Description of the task: In the records below, find each line with "Viewport" and copy it.

+ + + + +

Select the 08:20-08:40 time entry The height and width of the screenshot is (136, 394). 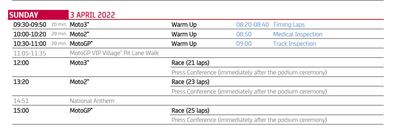(252, 24)
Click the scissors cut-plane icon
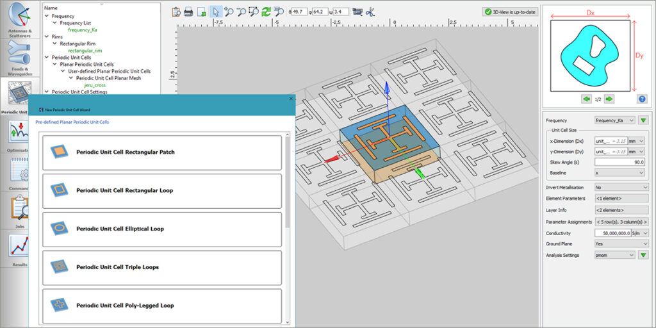 pos(370,12)
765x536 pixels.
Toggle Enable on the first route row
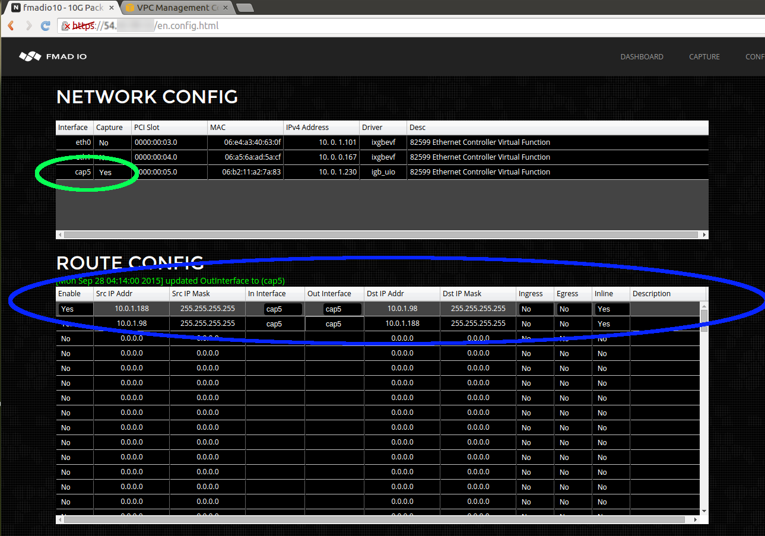click(74, 309)
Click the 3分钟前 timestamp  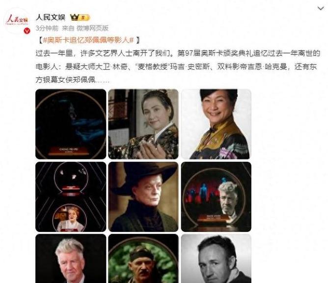point(47,28)
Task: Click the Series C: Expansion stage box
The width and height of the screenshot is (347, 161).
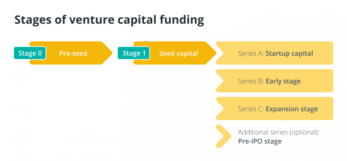Action: [274, 109]
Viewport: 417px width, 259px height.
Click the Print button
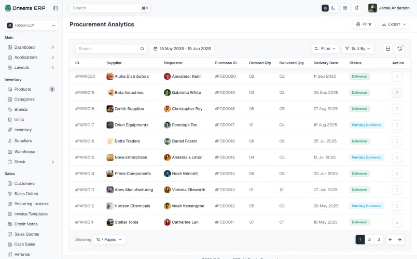tap(364, 24)
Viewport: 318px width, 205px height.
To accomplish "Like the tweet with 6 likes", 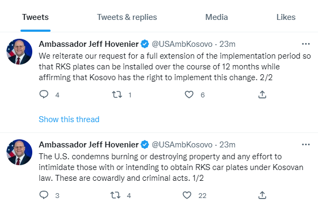I will click(x=189, y=95).
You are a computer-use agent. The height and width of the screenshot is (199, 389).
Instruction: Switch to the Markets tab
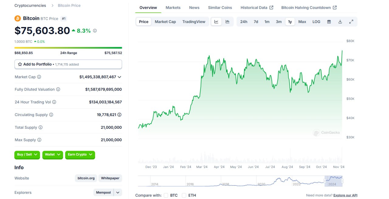point(173,8)
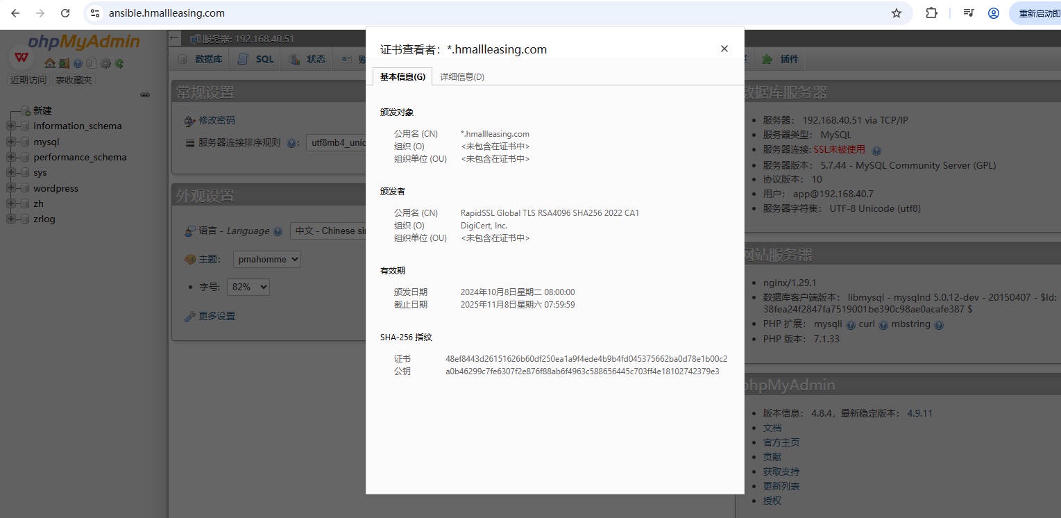The image size is (1061, 518).
Task: Select the zrlog database in tree
Action: tap(44, 219)
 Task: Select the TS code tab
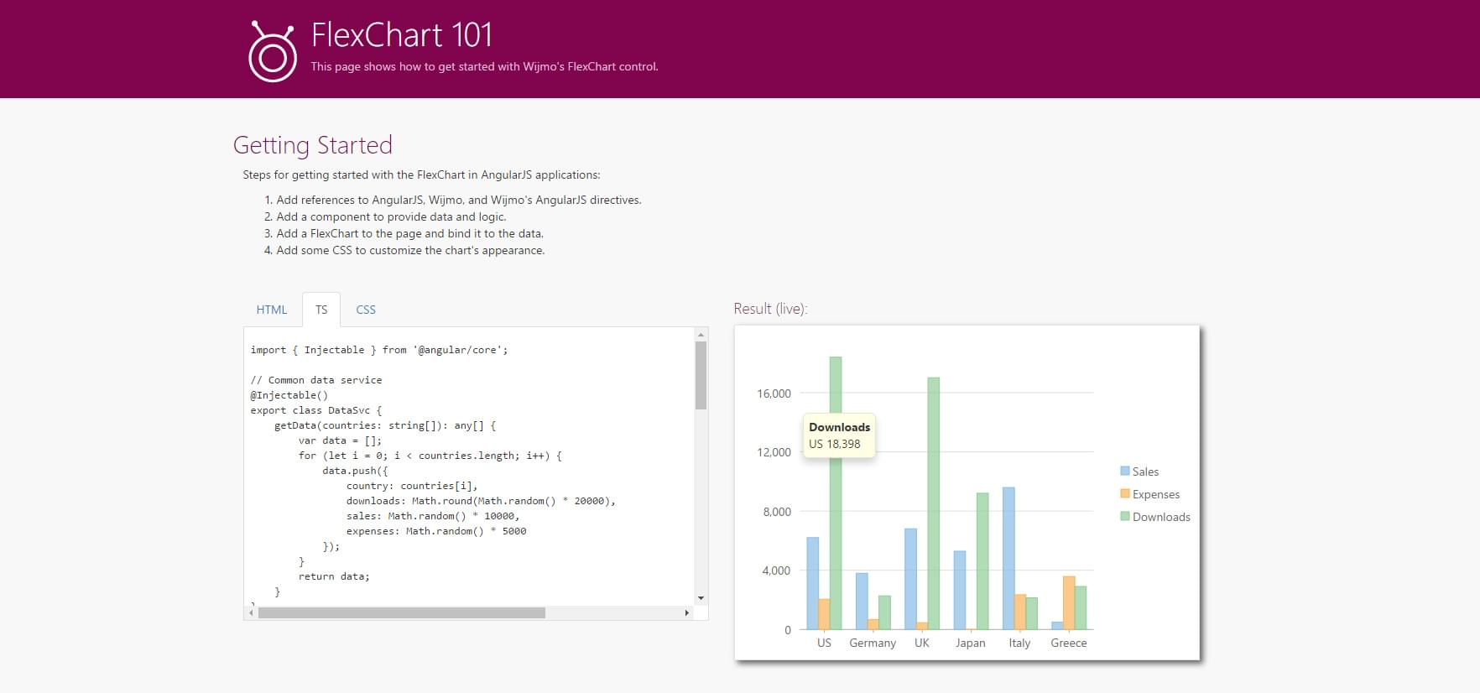point(321,310)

+ + + + +

Written answer:
Viewport: 417px width, 259px height.
Viewport: 318px width, 205px height.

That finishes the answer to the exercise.